With apologies to President Ronald Reagan, Michigan's Governor Rick Snyder is once again playing fast and loose with budget figures to support his personal agenda.
I came across an internal House Fiscal Agency email fact-checking some of the Governor's testimony regarding educational funding for the coming year. When you read this and match it to his statement yesterday before the House Appropriations Committee, you have to wonder who's telling the truth?
While the Governor suggested during his presentation that ongoing expenditures are going up approx. $200 per pupil or 2.0%, he is comparing FY 13 proposed costs to the existing FY 12 enacted budget, despite the FY 12 budget supplemental request that would increase the FY 12 budget by $70 million for mandatory cost adjustments (emphasis added) (plus $12.5 million for the kindergarten assessments/quality rating system).
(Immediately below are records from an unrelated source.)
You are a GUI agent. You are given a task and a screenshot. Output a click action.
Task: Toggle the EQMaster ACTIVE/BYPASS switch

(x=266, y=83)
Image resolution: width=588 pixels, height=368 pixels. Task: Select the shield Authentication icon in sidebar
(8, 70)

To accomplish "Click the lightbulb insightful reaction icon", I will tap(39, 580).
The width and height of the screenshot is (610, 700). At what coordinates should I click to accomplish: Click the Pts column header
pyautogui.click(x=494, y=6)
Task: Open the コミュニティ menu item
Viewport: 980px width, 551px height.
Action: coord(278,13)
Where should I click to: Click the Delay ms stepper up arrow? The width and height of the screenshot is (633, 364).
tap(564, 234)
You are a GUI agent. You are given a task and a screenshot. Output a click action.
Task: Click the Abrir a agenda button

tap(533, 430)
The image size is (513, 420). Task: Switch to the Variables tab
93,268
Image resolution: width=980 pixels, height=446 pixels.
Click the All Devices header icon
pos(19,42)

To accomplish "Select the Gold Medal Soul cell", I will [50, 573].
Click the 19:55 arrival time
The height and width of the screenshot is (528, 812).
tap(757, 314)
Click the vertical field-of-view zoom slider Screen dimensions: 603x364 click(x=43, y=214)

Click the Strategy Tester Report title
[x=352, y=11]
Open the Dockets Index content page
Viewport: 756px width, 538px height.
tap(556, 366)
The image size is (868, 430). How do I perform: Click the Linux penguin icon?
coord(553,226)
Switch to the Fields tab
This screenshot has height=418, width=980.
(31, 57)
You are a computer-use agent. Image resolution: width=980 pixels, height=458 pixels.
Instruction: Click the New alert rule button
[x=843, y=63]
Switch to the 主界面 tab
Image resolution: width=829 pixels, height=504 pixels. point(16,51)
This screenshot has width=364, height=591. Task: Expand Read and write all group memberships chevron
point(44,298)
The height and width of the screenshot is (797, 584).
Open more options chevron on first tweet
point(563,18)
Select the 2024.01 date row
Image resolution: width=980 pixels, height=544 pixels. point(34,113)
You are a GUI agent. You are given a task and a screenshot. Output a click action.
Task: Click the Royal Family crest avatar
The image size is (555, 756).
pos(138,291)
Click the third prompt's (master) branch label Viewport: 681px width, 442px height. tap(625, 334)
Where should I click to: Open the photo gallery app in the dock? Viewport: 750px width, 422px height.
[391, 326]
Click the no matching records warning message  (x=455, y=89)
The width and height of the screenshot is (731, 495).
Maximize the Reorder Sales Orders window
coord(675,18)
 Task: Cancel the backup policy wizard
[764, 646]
Secondly, he is referring to an increase in ongoing appropriations that simply results from a shift of funding currently characterized as one-time to on-going funding (emphasis added). This does not constitute an actual increase either in the total budget nor in the overall funding districts will receive. When the FY 12 baseline cost adjustments are taken into consideration, and when you look at total state appropriations, there is actually a decrease in total state funding for School Aid of $84 million proposed for FY 13 (emphasis added). Even if you adjust FY 12 totals by removing the $133 million that is appropriated to the MPSERS [retirement system] reserve fund in FY 12, the total increase in state spending in FY 13 would only be $49 million. This would equate to an increase of $32 per pupil, not $200.
My bet on who is being truthful goes to the House Fiscal Agency, the non-partisan experts who are paid to analyze the numbers and tell us the real version of the Governor's fictional story.
In the end, though, all bets are off because it's the kids who are ultimately hurt by the cuts.